- Opening Delimiter -

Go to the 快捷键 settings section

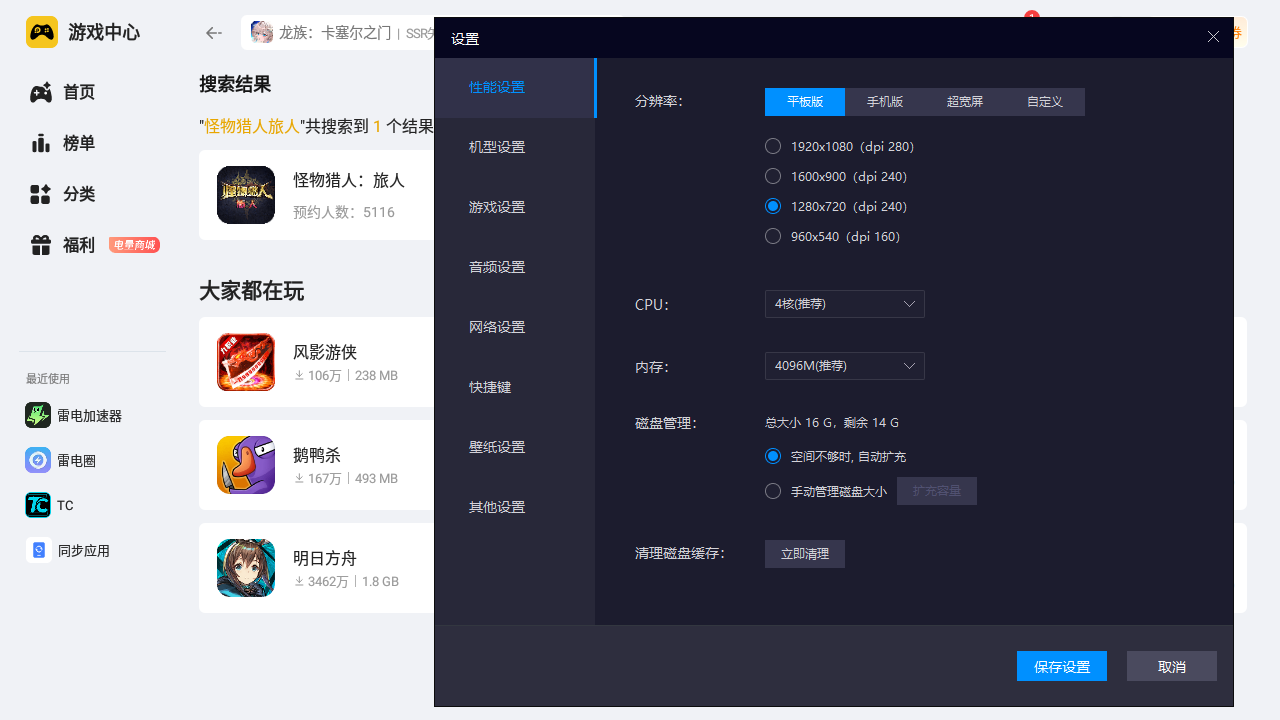(490, 387)
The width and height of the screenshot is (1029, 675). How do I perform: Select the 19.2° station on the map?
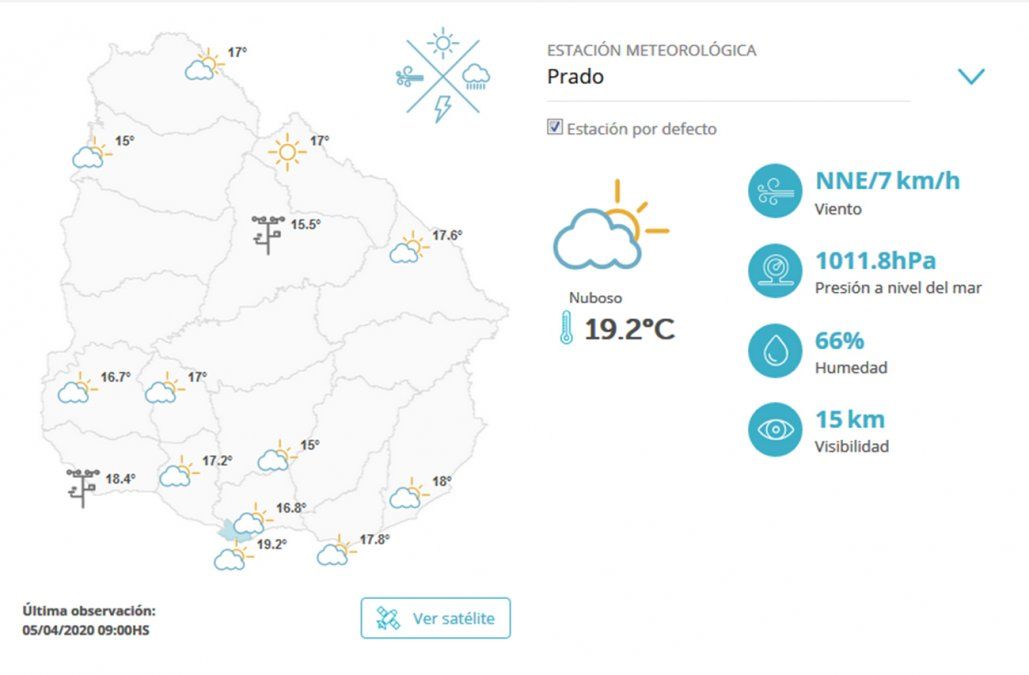[x=232, y=555]
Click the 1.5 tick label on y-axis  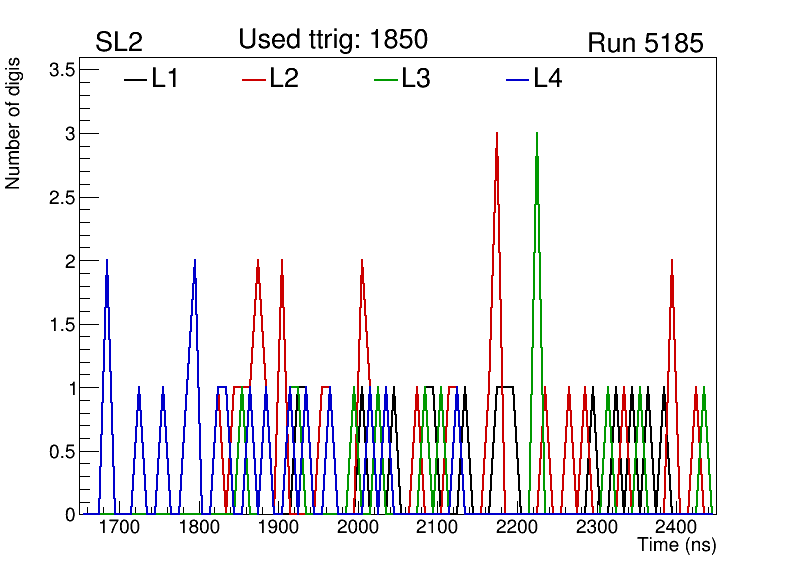61,324
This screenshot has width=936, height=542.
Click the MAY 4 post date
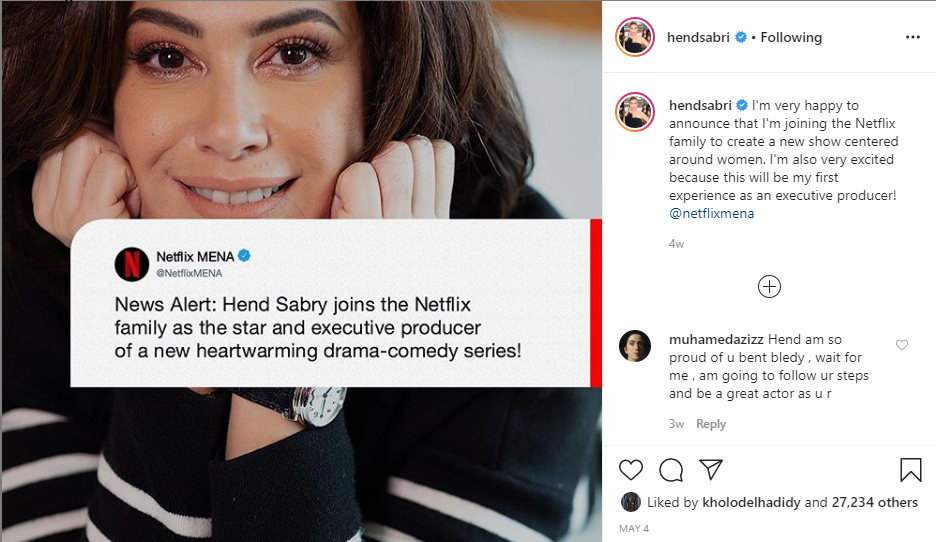point(634,528)
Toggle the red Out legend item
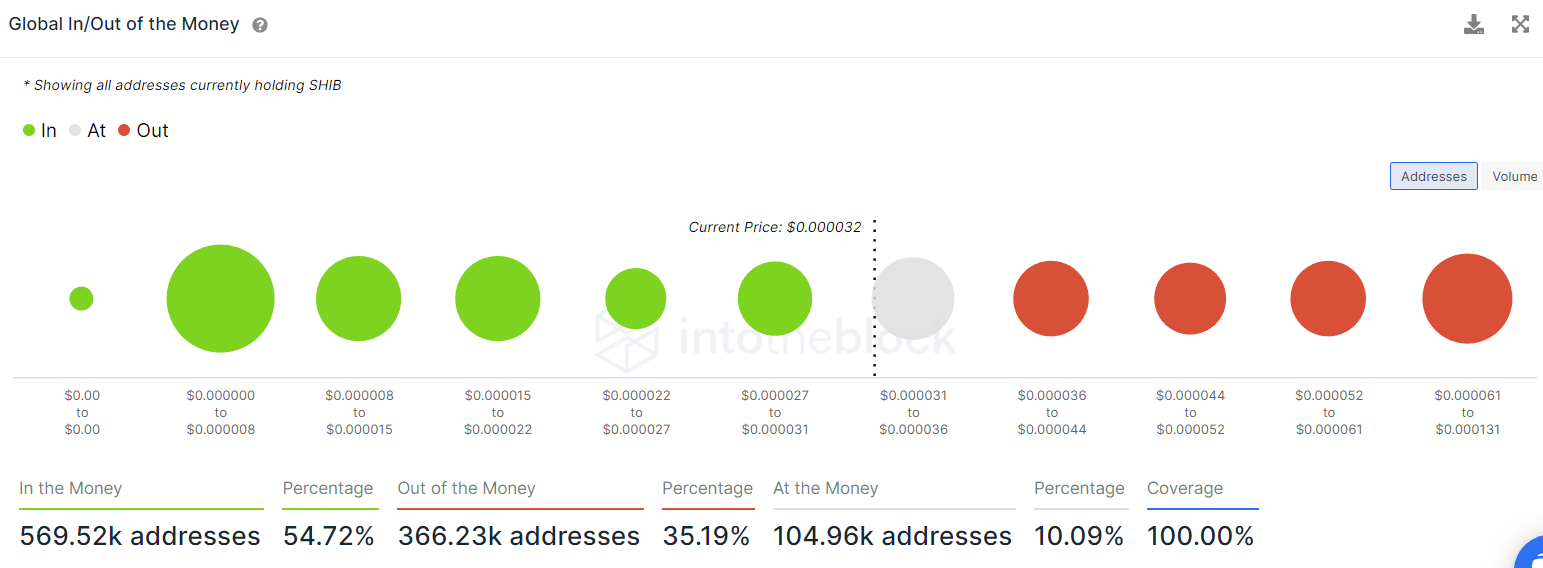Image resolution: width=1543 pixels, height=568 pixels. (x=143, y=131)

- Closing Delimiter -

Work order:
Set down only the lines running from the line with "This screenshot has width=936, height=542." to the end of the entries, inclusive; omit every picture.

Result of the task:
This screenshot has width=936, height=542.
Click the MAY 4 post date
point(634,528)
Toggle the red Out legend item
Image resolution: width=1543 pixels, height=568 pixels. (x=143, y=131)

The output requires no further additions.